Various versions of the text were produced before Bashō’s death in 1694. His handwritten manuscript is known as the Nakao version after its 1996 discoverer. The Sora version—so called as it was passed down through Sora’s family—is a faithful copy, which was further revised and polished. The Nishimura version, named after its owner, is a copy of the Sora version made by the calligrapher Kashiwagi Soryū at Bashō’s request, while another copy made by him is called the Kakimori version, as it is owned by Kakimori Bunko.

All of these are handwritten. Bashō apparently showed no intention to publish The Narrow Road Through the Hinterlands. What does it mean that he only left handwritten manuscripts? One reason may be the comparative value of rarity, which would be lost through printing many copies. There are many ways to interpret the situation, but I would suggest that Bashō saw the text as a work in progress, which he intended to further refine.

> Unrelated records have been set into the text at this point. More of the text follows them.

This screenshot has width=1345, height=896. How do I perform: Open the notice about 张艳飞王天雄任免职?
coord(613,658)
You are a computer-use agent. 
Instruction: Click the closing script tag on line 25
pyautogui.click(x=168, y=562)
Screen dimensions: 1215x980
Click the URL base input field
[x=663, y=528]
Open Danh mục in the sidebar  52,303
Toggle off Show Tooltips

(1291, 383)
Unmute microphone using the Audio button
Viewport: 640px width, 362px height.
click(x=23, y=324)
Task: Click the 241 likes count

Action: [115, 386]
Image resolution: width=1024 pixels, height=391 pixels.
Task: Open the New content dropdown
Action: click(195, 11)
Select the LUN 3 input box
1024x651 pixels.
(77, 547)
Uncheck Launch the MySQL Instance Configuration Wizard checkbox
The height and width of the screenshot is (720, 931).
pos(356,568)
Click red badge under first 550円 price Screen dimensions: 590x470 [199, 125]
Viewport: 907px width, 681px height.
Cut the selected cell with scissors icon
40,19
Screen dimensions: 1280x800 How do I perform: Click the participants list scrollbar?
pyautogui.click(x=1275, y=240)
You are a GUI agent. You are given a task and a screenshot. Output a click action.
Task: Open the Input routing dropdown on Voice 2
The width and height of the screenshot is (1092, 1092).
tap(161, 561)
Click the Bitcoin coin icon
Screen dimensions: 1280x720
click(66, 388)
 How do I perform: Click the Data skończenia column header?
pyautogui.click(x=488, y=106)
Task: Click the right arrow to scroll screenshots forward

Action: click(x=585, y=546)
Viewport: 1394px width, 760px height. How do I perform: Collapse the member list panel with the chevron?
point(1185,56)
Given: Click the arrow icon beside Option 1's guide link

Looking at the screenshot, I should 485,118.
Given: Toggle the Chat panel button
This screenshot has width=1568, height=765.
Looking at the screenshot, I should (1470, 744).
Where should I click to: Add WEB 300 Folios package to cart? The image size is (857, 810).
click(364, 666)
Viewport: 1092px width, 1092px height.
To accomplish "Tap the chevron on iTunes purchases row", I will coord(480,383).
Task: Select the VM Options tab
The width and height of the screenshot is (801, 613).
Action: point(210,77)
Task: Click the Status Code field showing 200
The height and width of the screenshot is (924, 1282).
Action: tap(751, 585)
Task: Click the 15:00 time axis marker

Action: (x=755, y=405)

In the year of his death, Bashō took the Nishimura version back to his hometown in Iga Province (now Mie Prefecture), where he presented it to his older brother Matsuo Hanzaemon. It then passed to Bashō’s disciple Mukai Kyorai, and this version was published by Izutsuya in Kyoto in 1702. This was the basis for numerous later reprintings. It was long considered the only version, until various manuscripts were discovered in the twentieth century. The original Nishimura version was found in 1943, the Sora version in 1951, the Kakimori version in 1959, and the Nakao version in 1996. It was in 1943 that Sora’s diary emerged to give an alternate version of events. These discoveries have given fresh impetus to studies of Bashō’s classic.

(Originally published in Japanese on April 20, 2022. Banner image: Yosa Buson, Shihon tansai oku no hosomichi-zu [Picture from The Narrow Road Through the Hinterlands in Light Colors on Paper], 1779. Buson’s illustration shows Bashō and Sora setting off from Senju in today’s Adachi, Tokyo. Courtesy Hankyū Culture Foundation/Itsuō Museum.)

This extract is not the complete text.